| PASSAGE GIVEN |
Rumours swirled for a short time that he’d survived, lived with aboriginals for several years, been rescued by an American vessel which transferred him to an English cruiser and then arrived in England where he was detained (which Péron, ever the Anglophobe termed ‘contrary to the law of nations’).
On May 5th 1838, George Fletcher Moore, an Irish immigrant and lawyer who’d migrated to the Swan Colony (in the care of four servants) eight years earlier, began a long letter to the Perth Gazette with a claim that most readers would be aware of the Baudin expedition:
“It is known to most of your readers that in the latter end of the year 1800, the French Government fitted out an expedition, consisting of two corvettes … for the purpose of making a voyage of discovery along the Australian shores.”
The letter’s focus was on the loss of Timothee Vasse, and he quoted Péron at length before going on to relate that he’d recently visited that part of the coast himself and claimed to have gleaned the following:
Poor Vasse did escape from the waves, but, enfeebled, as he was, with sickness, exhausted by his struggles, exposed to the fury of the storm, unsheltered, and apparently abandoned among the savages, perhaps he would have thought death a preferable lot.
But the savages appear to have commiserated his misfortunes; they treated him kindly and relieved his wants to the extent of their power, by giving him fish and other food. Thus he continued to live for sometime, but for what length of time I have not yet been able to ascertain.

| DATASET ENTRIES |
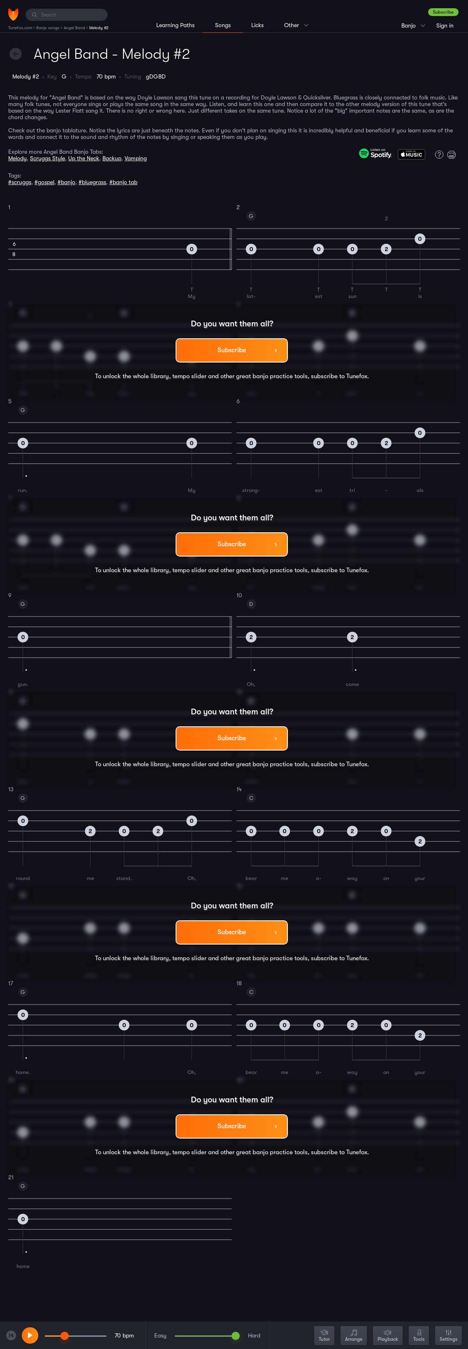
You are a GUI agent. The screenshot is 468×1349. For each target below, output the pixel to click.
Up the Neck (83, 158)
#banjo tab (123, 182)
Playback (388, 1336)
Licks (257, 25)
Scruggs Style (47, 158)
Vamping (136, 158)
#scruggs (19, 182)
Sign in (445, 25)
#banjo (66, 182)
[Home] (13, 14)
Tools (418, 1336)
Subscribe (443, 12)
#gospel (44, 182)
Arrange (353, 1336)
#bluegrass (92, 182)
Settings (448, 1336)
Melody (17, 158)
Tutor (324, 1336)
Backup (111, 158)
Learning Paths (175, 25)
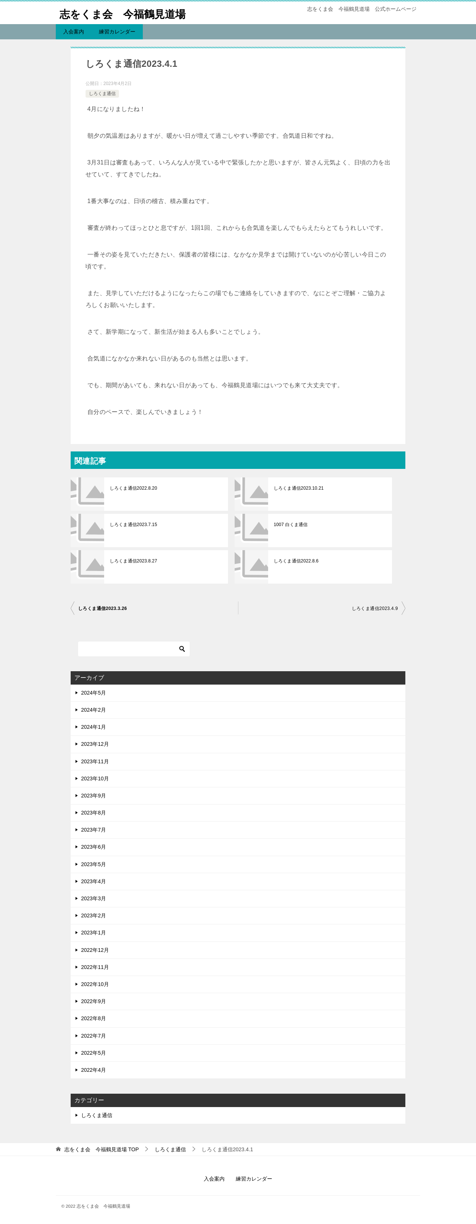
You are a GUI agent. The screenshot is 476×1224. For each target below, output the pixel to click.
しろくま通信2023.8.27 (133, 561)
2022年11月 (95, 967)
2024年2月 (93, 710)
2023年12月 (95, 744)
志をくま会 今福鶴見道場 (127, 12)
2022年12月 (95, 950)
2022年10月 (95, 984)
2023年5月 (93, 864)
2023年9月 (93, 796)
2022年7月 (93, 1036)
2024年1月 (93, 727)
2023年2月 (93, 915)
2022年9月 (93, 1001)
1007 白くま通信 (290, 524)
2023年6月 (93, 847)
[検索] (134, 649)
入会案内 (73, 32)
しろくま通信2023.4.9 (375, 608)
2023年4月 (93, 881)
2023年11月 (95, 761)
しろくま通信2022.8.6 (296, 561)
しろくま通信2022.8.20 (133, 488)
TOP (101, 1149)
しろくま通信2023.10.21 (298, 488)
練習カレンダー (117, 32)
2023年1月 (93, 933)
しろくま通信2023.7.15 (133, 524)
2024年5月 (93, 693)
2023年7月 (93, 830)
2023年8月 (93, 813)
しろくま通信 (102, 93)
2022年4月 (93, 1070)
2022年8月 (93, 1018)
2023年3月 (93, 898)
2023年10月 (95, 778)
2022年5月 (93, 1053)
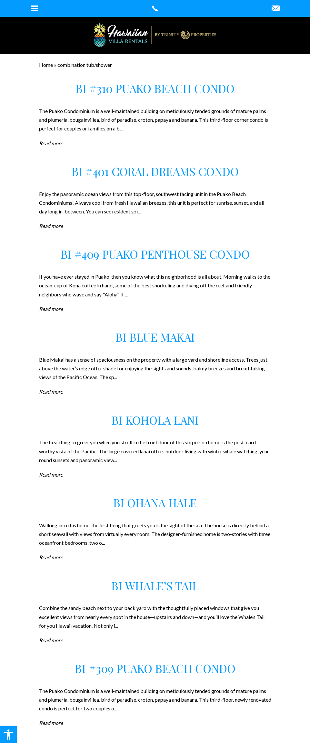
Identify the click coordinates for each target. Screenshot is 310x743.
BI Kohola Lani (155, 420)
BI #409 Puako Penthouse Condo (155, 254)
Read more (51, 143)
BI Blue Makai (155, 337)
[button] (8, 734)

| STATED GOAL |
In the passage about Timothee Vasse, on what date did George Fletcher Moore begin his letter to the Perth Gazette? The records aren't needed for this.

| EXPECTED ANSWER |
May 5th 1838.